(PASSAGE TO READ)
My earlier article “Obama the Pitchfork Operator: A Remake of the Soviet Classic” pointed out the similarities between Obama’s and Stalin’s methods of governing by pitting unions against businesses. Many readers have emailed me asking to write more and compare the roles of the unions under socialism (as it existed in the USSR) and capitalism (as it exists in the USA). This essay is an expanded response to their questions.
The “card-check” debates in the U.S. Congress reminded me of my own experiences with trade unions in the USSR, where organized labor was part of the official establishment and union membership was universal and mandatory. It also reminded me of how that system’s seemingly magnanimous goals — fairness, economic equality, and social justice — in real life brought forth a rigged game of wholesale corruption, forced inequality, and grotesque injustice.
Years later, the same Orwellian misnomers are catching up with me in America. One of them is called the “Employee Free Choice Act” — a piece of legislation that deprives workers of free choice by replacing private balloting with publicly signed cards in the presence of pushy union organizers. Bad as it is, card check is only a means to a larger end. Proponents of “redistributive justice” would love nothing more than to use a forced expansion of labor unions as a vehicle to deliver America straight into a utopian swamp, where they will gain extraordinary powers while the rest of the nation will be doomed to repeat the Soviet scenario of slow death from social, economic, and moral decay.
Defeating the card-check bill alone will not affect the ideology that has spawned it, just as curing a symptom of a disease will not remove the infection. It is the ideology that we must address and learn to recognize in its various manifestations.
No matter where I worked in the USSR, I was always a union member without so much as a formal notice — starting with the student union in college and then on to whatever union was assigned to the state-run enterprise that hired me, regardless of the job description. The only indicators of this one-sided relationship were monthly union dues, automatically deducted from my measly wages. It was like paying alimony for a fling I never had. To be fair, in the early 80s, I did go on a union-subsidized one-week tour of Uzbekistan — mostly because a friend knew someone at the union office who owed him a favor. But that was it.
(End PASSAGE TO READ)
(DATA TO EXAMINE)
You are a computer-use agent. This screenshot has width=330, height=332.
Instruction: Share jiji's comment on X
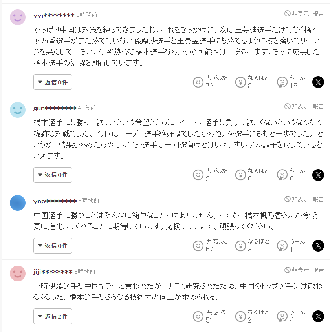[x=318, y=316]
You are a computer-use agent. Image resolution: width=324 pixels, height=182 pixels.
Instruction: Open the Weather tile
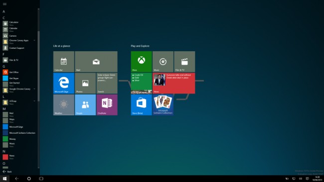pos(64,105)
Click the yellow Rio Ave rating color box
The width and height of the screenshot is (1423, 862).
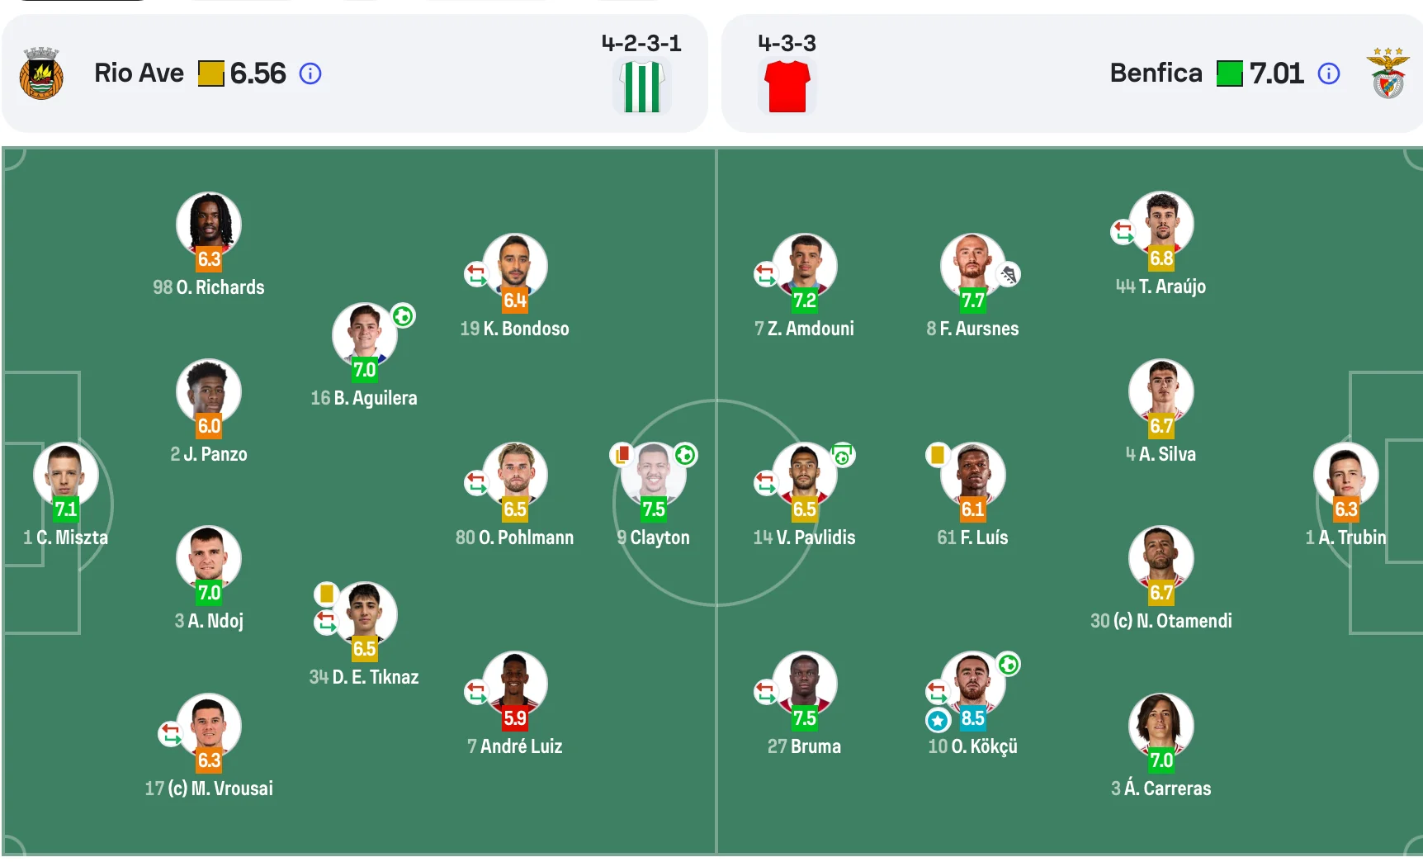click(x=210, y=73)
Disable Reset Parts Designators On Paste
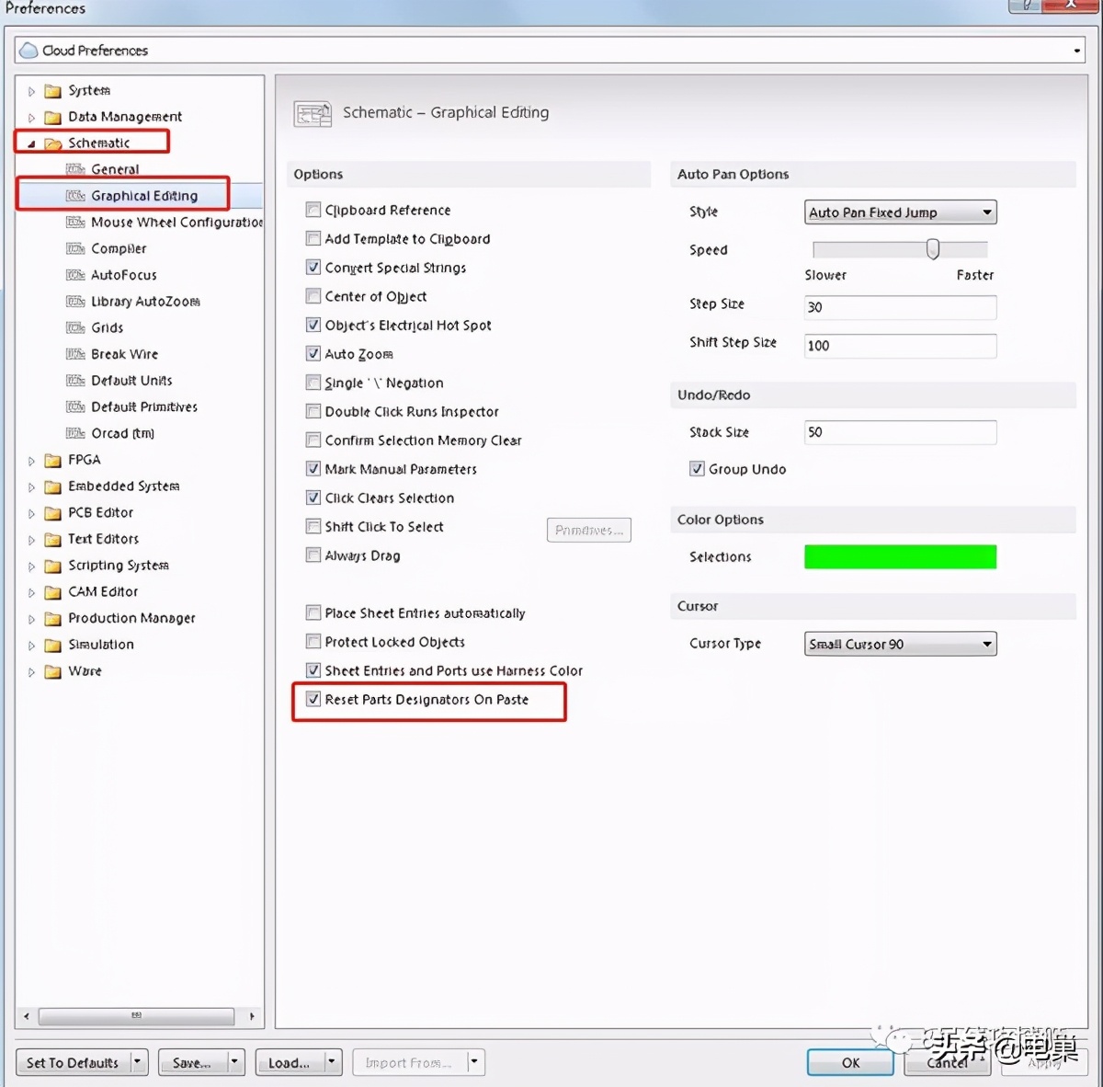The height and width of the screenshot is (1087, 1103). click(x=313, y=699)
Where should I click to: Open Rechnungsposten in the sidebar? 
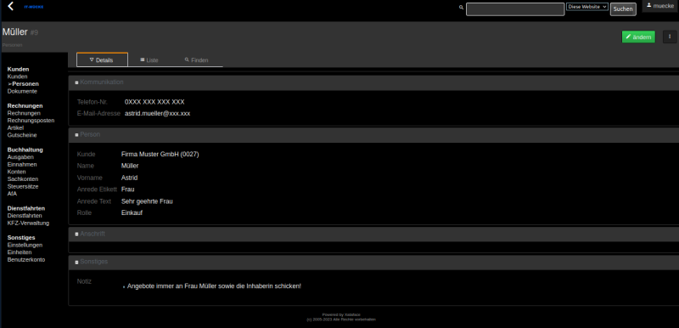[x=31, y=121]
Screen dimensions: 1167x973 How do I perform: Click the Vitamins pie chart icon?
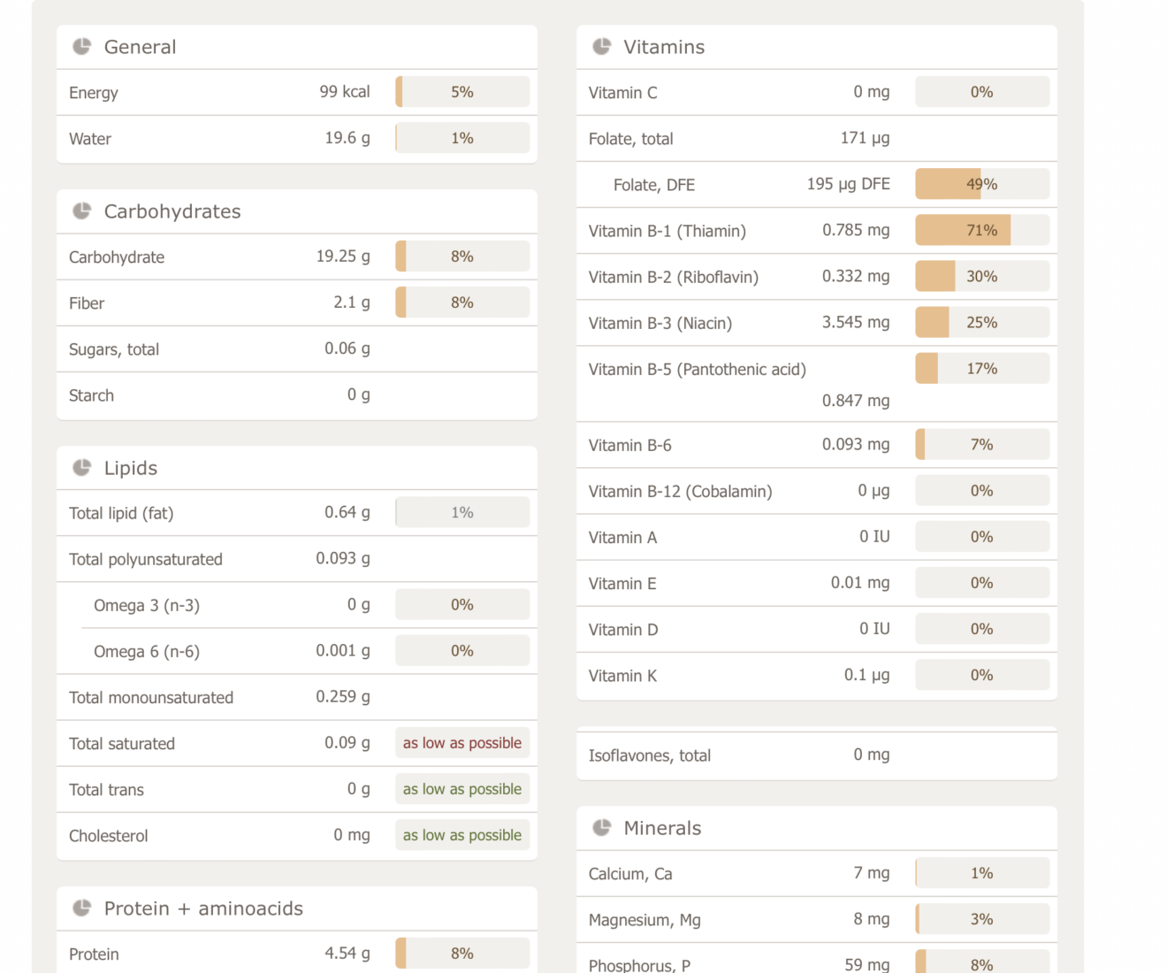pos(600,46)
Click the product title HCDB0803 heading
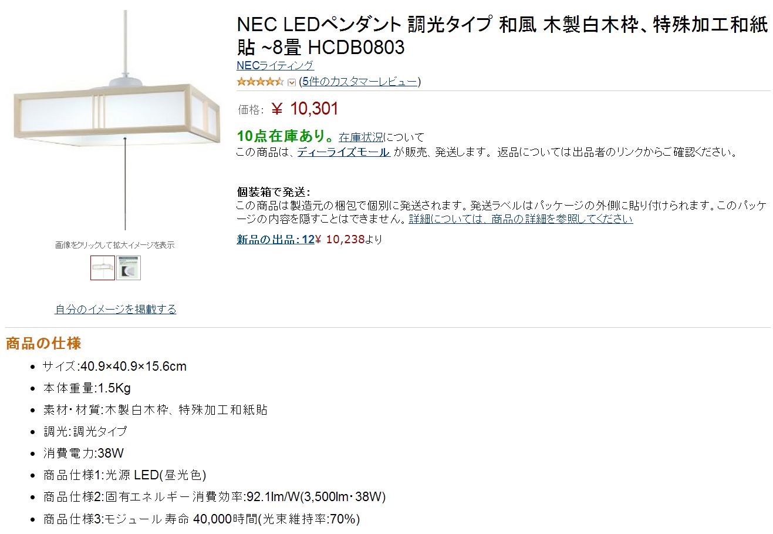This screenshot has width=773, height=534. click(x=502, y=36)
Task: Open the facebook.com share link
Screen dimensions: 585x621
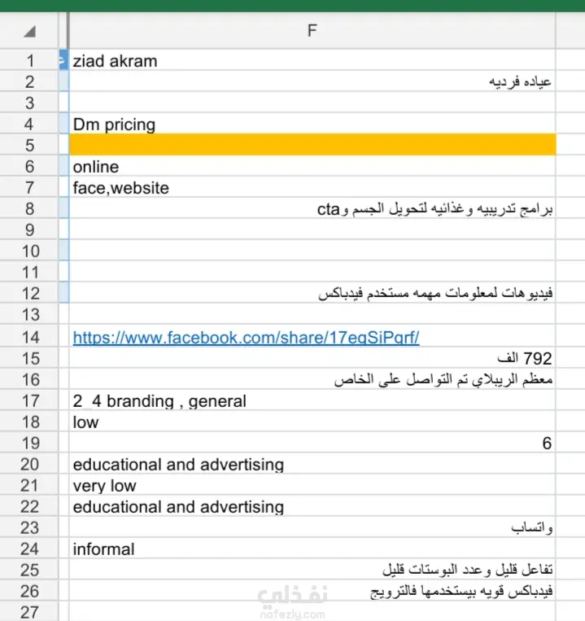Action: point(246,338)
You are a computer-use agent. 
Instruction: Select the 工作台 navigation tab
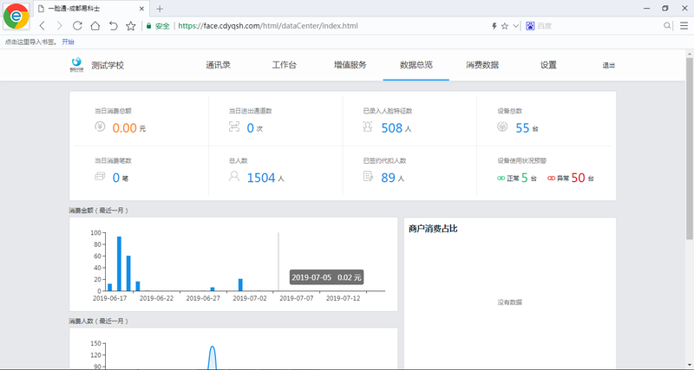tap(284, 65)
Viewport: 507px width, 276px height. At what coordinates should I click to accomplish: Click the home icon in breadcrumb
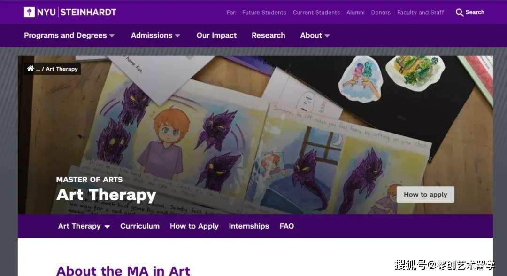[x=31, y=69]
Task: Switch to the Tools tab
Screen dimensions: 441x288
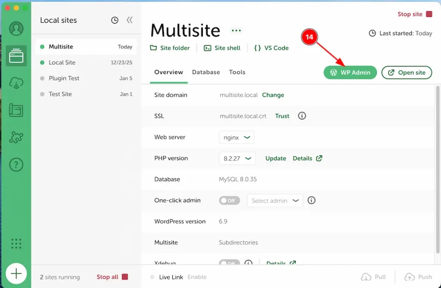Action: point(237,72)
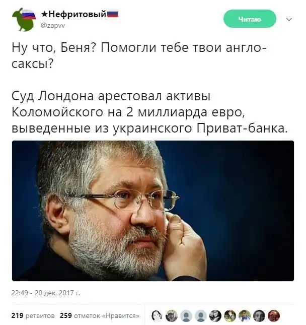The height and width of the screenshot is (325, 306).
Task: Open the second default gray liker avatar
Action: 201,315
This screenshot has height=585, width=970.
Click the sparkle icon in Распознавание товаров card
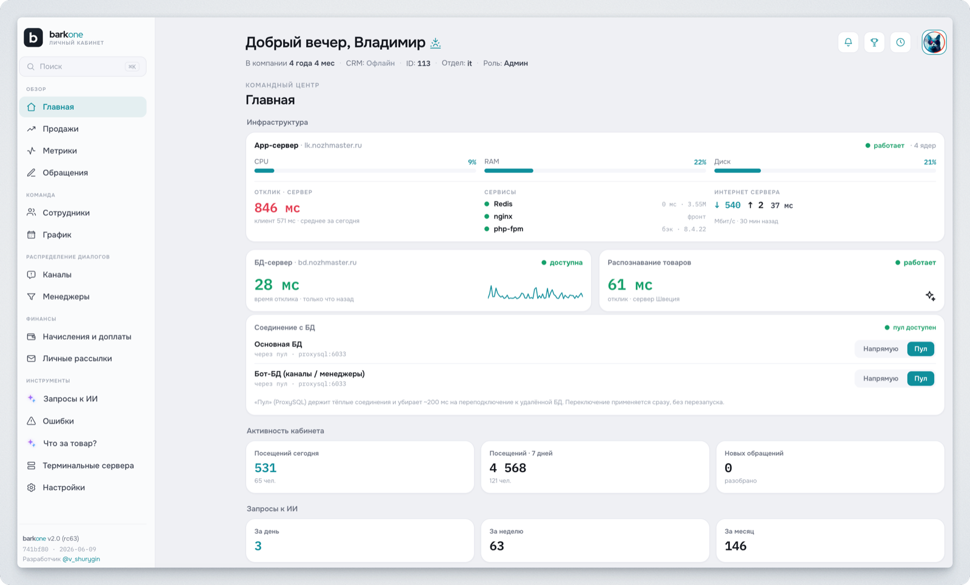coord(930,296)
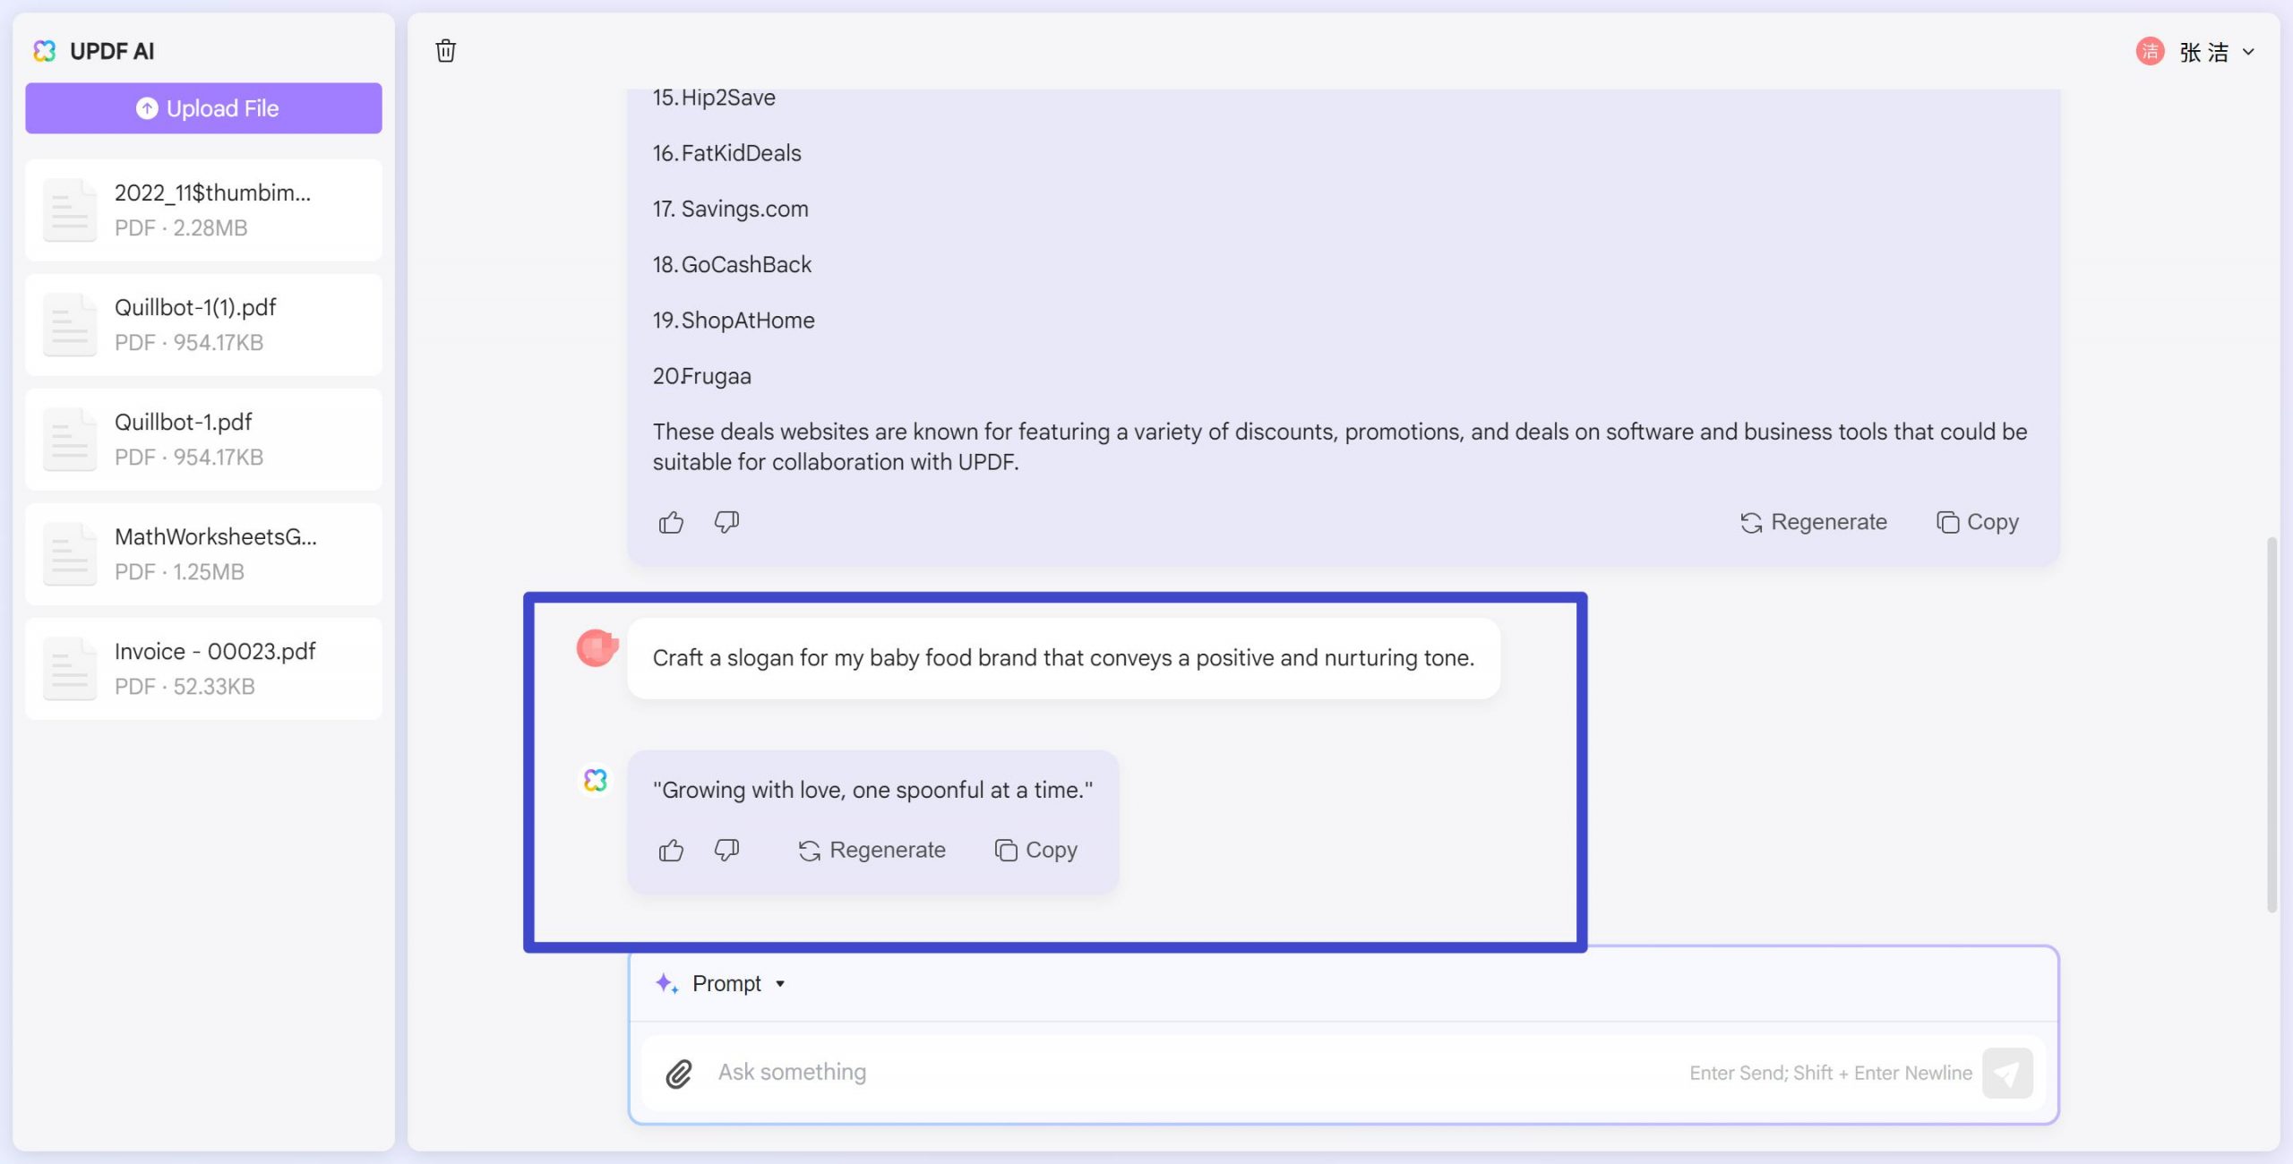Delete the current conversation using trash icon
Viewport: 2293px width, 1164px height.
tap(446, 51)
(End DATA TO EXAMINE)
> **ACTIVITY**
Decide whether each statement agrees with the essay on labor unions, answering yes or no and quoting the words of the essay that settle it: 1. In the USSR, joining a union was left to each worker's choice. 2. The writer's union dues were taken out of wages automatically. 3. The writer went on a union-subsidized tour of Uzbekistan that lasted two weeks. The records have no connection to the text.

> **SOLUTION TO THE EXERCISE**
1. No: "union membership was universal and mandatory"
2. Yes: "monthly union dues, automatically deducted from my measly wages"
3. No: "a union-subsidized one-week tour of Uzbekistan"